TEXTO DE PARTIDA -
● ● ● ●

El aire enterrado
El destino de los viaductos madrileños de Eduardo Torroja es un ejemplo significativo del valor que suelen dar las administraciones al patrimonio cultural y, si molesta, al paisaje. Lapesa, Barga, Castro y Zamora tenían razón al festejar la belleza de la nueva Ciudad Universitaria, pero la naturaleza fue su primera víctima
Cuando se presentó el proyecto de lo que se suele llamar la Complutense (1927), como si no hubiera más universidad en el antiguo Sitio de la Florida y la Moncloa, la Junta que se encargó de desarrollarlo era un reino de “criterios tradicionalistas”. La afirmación es de su director técnico durante la dictadura de Primo de Rivera y la “dictablanda”, Modesto López Otero, quien se encargaría igualmente de su reconstrucción tras el golpe de Estado que puso fin a la República. Según el arquitecto, había una “fuerte y airada oposición” a las nuevas corrientes, que se manifestaba con “más virulencia en las capas sociales elevadas” (ver La Ciudad Universitaria de Madrid, de M.ª Pilar Chías Navarro); pero eso cambió tras un viaje de estudios a EEUU patrocinado por la Fundación Rockefeller.
El ejemplo de los campus estadounidenses los llevó a un modelo de universidad que, desde un plano estético, se puede resumir en estas palabras de Rafael Lapesa sobre la Facultad de Filosofía y Letras, inaugurada en 1933: “Se estrenaba un edificio moderno, funcional, con aulas alegres de amplios ventanales que miraban a la sierra” (Recuerdo y lección del plan Morente). Para Corpus Barga, fascinado con el lugar y, sobre todo, con la preciosa vidriera de Maumejean concebida por Agustín Aguirre López, la Ciudad Universitaria había de ser “la más bella del mundo” (Paseos por Madrid). Las facultades ya no estarían repartidas por sitios como el antiguo Noviciado de San Bernardo, ese “antro oscuro” del que se quejaba Américo Castro en un artículo de ese mismo año (La Facultad de Letras), sino entre “pasarelas de barco nuevo y blanco” con pisos de colores distintos y hasta “un bar” (Alonso Zamora Vicente. Voz de la letra). Sin embargo, también era una universidad “basada en la jerarquización de las ciudades administrativas” de Estados Unidos y “aislada de la metrópoli”, como afirma Chías.

● ● ● ●

Copia de arriba el texto sobre la Ciudad Universitaria de Madrid completo, sin cambiar ni una palabra.

DATOS DADOS -

● ● ● ●

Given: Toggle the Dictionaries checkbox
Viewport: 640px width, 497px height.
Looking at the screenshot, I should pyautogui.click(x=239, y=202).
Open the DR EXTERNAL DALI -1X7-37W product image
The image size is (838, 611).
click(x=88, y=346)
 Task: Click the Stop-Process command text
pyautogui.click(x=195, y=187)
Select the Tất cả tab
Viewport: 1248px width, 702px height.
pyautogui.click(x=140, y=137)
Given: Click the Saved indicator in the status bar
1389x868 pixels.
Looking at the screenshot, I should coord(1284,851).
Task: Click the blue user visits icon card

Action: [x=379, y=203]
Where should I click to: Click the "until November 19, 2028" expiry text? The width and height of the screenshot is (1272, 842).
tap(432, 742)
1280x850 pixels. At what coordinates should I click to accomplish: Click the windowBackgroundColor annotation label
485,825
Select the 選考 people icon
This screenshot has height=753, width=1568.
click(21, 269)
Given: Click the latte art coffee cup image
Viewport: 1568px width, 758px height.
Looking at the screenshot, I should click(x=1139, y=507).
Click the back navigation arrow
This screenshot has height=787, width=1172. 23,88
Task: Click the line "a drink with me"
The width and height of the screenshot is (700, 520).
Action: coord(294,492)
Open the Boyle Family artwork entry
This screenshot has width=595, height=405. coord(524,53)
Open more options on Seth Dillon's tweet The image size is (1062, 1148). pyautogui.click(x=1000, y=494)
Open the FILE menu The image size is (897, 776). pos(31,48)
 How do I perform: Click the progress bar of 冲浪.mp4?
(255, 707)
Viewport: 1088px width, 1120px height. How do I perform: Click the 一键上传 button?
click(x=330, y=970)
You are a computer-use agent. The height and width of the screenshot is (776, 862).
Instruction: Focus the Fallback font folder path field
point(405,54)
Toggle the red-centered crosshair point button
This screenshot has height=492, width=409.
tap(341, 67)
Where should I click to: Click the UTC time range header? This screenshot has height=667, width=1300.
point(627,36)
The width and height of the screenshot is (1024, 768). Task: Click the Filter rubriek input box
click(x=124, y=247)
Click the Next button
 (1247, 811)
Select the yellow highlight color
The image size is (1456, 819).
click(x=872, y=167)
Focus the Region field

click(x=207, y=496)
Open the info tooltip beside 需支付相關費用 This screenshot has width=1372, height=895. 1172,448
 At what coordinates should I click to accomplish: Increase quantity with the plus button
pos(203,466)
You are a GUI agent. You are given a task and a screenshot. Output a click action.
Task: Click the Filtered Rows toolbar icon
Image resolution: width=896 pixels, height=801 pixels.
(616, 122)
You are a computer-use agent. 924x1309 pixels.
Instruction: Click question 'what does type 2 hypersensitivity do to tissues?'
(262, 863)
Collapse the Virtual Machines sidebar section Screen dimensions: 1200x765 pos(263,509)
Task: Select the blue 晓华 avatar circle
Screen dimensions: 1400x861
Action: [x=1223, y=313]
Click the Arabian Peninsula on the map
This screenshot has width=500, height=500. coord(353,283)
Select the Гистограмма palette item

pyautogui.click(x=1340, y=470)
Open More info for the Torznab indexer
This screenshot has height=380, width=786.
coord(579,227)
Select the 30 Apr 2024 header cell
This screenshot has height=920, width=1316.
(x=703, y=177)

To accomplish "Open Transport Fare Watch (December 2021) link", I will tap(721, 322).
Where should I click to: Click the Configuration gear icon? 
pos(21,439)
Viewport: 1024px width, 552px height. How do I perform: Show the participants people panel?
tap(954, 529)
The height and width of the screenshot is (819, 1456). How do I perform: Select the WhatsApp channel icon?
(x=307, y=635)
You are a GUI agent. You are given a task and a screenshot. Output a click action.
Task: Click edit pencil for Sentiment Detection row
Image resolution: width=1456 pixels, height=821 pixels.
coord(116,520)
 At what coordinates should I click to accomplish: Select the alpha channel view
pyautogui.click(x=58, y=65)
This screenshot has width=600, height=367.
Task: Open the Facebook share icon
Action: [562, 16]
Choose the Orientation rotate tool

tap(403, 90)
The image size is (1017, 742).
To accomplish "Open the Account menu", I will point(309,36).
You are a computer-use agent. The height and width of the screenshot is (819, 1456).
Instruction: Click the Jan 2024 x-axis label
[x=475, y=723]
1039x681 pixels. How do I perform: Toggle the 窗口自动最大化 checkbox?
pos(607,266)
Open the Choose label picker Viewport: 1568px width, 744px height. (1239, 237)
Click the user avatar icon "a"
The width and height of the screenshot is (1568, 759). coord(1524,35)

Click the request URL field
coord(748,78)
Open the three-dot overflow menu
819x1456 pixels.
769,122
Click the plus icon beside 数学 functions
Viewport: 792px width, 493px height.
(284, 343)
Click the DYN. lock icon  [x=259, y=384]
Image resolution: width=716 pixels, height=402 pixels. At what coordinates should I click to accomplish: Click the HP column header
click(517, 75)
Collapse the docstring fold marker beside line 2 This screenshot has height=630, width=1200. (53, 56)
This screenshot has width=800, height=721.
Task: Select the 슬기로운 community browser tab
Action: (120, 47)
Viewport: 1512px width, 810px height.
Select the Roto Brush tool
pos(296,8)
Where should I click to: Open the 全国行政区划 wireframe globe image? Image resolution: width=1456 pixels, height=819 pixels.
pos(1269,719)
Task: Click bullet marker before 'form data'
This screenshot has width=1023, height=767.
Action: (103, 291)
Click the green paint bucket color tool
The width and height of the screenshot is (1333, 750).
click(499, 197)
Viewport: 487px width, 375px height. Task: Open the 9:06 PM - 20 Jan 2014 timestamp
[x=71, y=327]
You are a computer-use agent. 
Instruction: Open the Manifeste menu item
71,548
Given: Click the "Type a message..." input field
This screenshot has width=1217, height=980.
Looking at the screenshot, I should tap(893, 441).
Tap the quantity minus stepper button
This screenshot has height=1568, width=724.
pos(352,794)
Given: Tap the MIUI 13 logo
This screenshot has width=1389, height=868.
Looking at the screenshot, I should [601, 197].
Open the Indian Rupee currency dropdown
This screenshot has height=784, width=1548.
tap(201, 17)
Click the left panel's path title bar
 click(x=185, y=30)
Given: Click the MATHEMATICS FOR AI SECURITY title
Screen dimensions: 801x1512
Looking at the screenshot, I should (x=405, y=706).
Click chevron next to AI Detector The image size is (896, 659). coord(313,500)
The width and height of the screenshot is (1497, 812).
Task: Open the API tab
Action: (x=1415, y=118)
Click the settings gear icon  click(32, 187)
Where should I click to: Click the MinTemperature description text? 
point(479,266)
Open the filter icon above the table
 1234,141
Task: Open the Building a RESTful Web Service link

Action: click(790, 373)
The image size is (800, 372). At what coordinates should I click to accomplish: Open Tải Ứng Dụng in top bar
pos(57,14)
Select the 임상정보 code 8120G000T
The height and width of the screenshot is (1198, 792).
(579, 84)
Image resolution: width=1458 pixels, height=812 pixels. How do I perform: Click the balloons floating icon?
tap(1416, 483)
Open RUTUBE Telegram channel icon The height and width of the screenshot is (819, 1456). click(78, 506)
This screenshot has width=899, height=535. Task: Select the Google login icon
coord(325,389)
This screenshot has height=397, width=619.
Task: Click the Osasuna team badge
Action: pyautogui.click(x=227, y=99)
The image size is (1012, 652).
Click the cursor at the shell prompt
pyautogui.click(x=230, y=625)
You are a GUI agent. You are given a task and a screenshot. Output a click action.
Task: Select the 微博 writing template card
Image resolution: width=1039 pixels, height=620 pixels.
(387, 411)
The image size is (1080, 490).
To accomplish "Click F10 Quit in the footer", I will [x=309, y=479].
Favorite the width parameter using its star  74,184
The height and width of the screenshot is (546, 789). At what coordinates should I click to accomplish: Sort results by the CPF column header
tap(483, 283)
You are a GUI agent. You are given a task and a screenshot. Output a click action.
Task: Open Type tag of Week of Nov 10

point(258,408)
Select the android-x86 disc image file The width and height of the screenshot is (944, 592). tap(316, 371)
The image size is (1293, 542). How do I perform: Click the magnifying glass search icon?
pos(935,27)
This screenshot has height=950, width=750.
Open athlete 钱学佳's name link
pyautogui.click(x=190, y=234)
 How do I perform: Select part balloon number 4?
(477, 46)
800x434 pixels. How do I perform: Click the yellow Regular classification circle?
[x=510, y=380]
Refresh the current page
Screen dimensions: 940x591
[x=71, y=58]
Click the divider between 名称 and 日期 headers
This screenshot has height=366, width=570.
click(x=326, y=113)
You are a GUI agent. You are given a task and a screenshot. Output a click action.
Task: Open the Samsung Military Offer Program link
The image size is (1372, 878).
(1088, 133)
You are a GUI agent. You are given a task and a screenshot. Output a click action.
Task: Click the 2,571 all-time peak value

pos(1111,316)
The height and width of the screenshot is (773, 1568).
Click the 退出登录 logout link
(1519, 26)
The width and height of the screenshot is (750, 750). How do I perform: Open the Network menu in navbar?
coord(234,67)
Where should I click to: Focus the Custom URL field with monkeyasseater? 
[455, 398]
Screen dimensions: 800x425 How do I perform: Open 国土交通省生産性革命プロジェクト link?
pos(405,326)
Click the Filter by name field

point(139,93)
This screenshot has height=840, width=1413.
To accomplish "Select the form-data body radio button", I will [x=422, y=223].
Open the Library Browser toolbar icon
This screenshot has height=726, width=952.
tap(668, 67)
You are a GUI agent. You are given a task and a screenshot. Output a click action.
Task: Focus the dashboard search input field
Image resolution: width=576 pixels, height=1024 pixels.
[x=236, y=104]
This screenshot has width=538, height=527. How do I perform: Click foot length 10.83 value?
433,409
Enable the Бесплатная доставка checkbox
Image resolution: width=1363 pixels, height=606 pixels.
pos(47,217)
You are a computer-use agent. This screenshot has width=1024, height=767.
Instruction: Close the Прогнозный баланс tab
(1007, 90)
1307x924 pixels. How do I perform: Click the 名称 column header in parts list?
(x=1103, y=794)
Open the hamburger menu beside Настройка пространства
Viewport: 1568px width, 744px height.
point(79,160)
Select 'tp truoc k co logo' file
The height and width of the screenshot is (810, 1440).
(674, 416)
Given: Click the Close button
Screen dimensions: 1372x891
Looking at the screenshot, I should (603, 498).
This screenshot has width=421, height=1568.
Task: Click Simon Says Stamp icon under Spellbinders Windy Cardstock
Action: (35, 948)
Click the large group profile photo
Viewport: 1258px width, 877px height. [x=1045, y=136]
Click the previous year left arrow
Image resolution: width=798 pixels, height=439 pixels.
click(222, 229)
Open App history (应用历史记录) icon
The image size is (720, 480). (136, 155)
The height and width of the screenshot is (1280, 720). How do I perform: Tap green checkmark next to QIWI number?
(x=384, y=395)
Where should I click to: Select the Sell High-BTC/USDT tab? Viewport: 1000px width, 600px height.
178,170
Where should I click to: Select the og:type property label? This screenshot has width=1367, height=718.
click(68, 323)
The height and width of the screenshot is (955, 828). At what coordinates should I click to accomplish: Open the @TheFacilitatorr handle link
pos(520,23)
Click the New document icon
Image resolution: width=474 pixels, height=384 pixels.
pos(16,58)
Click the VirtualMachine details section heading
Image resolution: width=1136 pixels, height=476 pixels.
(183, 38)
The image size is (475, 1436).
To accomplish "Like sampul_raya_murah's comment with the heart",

● ● ● ●

RESULTADO -
El aire enterrado
El destino de los viaductos madrileños de Eduardo Torroja es un ejemplo significativo del valor que suelen dar las administraciones al patrimonio cultural y, si molesta, al paisaje. Lapesa, Barga, Castro y Zamora tenían razón al festejar la belleza de la nueva Ciudad Universitaria, pero la naturaleza fue su primera víctima
Cuando se presentó el proyecto de lo que se suele llamar la Complutense (1927), como si no hubiera más universidad en el antiguo Sitio de la Florida y la Moncloa, la Junta que se encargó de desarrollarlo era un reino de “criterios tradicionalistas”. La afirmación es de su director técnico durante la dictadura de Primo de Rivera y la “dictablanda”, Modesto López Otero, quien se encargaría igualmente de su reconstrucción tras el golpe de Estado que puso fin a la República. Según el arquitecto, había una “fuerte y airada oposición” a las nuevas corrientes, que se manifestaba con “más virulencia en las capas sociales elevadas” (ver La Ciudad Universitaria de Madrid, de M.ª Pilar Chías Navarro); pero eso cambió tras un viaje de estudios a EEUU patrocinado por la Fundación Rockefeller.
El ejemplo de los campus estadounidenses los llevó a un modelo de universidad que, desde un plano estético, se puede resumir en estas palabras de Rafael Lapesa sobre la Facultad de Filosofía y Letras, inaugurada en 1933: “Se estrenaba un edificio moderno, funcional, con aulas alegres de amplios ventanales que miraban a la sierra” (Recuerdo y lección del plan Morente). Para Corpus Barga, fascinado con el lugar y, sobre todo, con la preciosa vidriera de Maumejean concebida por Agustín Aguirre López, la Ciudad Universitaria había de ser “la más bella del mundo” (Paseos por Madrid). Las facultades ya no estarían repartidas por sitios como el antiguo Noviciado de San Bernardo, ese “antro oscuro” del que se quejaba Américo Castro en un artículo de ese mismo año (La Facultad de Letras), sino entre “pasarelas de barco nuevo y blanco” con pisos de colores distintos y hasta “un bar” (Alonso Zamora Vicente. Voz de la letra). Sin embargo, también era una universidad “basada en la jerarquización de las ciudades administrativas” de Estados Unidos y “aislada de la metrópoli”, como afirma Chías.